The trouble with this trap is that beneficial bees would also be attracted to the dish and would meet a similar watery end.
5) PET bottle trap
Another suggestion is the PET bottle trap. A old soft drink bottle (with lid) needs to have some 8mm holes drilled about 100mm from the bottom, and then filled with a source of food — a little bit of cat food mixed with water should do the trick. Mix it into a paste and allow some to spill out of the holes so it evaporates and starts those wasp antennae twitching. Hang the trap from a tree with some string.
6) Flea treatment
Argentinean researchers found wasps were killed by fipronil, the active ingredient in some pet flea treatments. They dosed up a portion of minced beef with 0.1 per cent fipronil and laid it out for the wasps. Numbers crashed by nearly 90 per cent in the poisoned area. While the researchers declared success, they also cautioned that they did not yet know the affect of the flea treatment on other species — including birds — in the area.
7) Destroy the nest
Wasps don't travel very far from home to find food. Professor Austin suggests they may only fly as little as 100m from the nest. Once they've found food, they grab it and make a beeline back home with it. So it may be possible to discover their lair and become the hero of the neighbourhood.

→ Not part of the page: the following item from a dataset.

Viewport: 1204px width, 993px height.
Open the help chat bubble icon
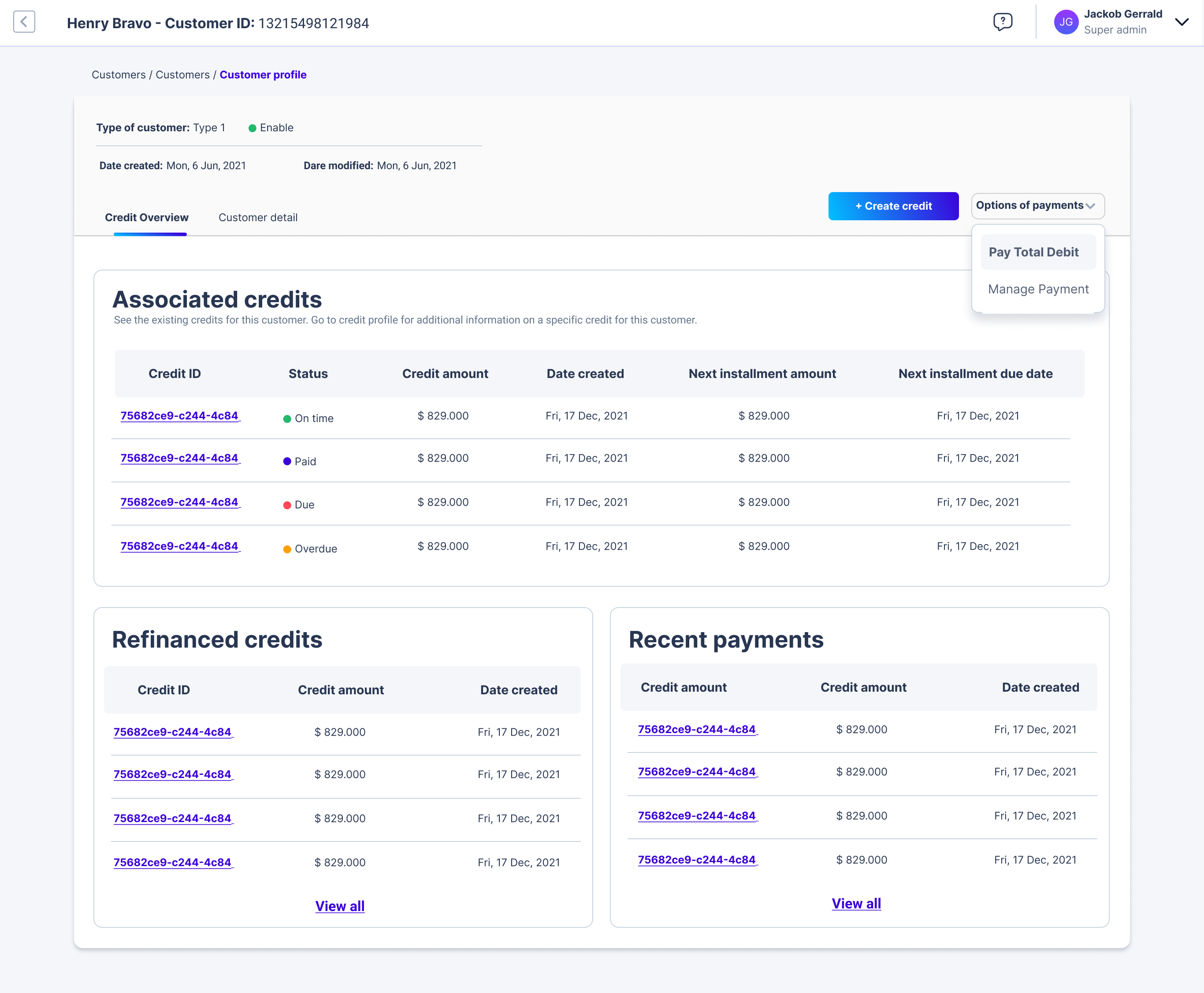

"If you find a nest you can report it to the local council and they'll arrange for its destruction. And if you do that, it often solves the problem in the immediate area," says Professor Austin.
Their nest can be a burrow, or a ball of greyish papery material. They can also build nests inside walls or roofs of houses, entering through only a narrow passage. But be warned, wasps are very defensive of their home. Keep your distance.
Andrew Austin says it's unclear why there are so many wasps this year but he suspects weather may have something to do with it. This year was a mild summer with no scorching days that might have reduced the wasps' numbers.
He says that more research on the wasps would help to answer such questions but because they are not a significant agricultural pest, the funds have not been found.
"Most of the government agencies are focussed on doing research on agricultural pests which can cause huge amount of economic damage and so it's worthwhile spending the money. With urban pests like these, there's no group to fund the research."
He adds that the intermittent nature of wasp plagues doesn't help. "Incidental things like this that come and go several years apart are actually really difficult things to come to grips with both in terms of funding and who takes responsibility for them," he says.
Jason Wood, the federal member for the Victorian seat of La Trobe recently called for new funding for research into European wasps. He says several colleagues support his proposal to return some of the money previously cut from the CSIRO to fund wasp research.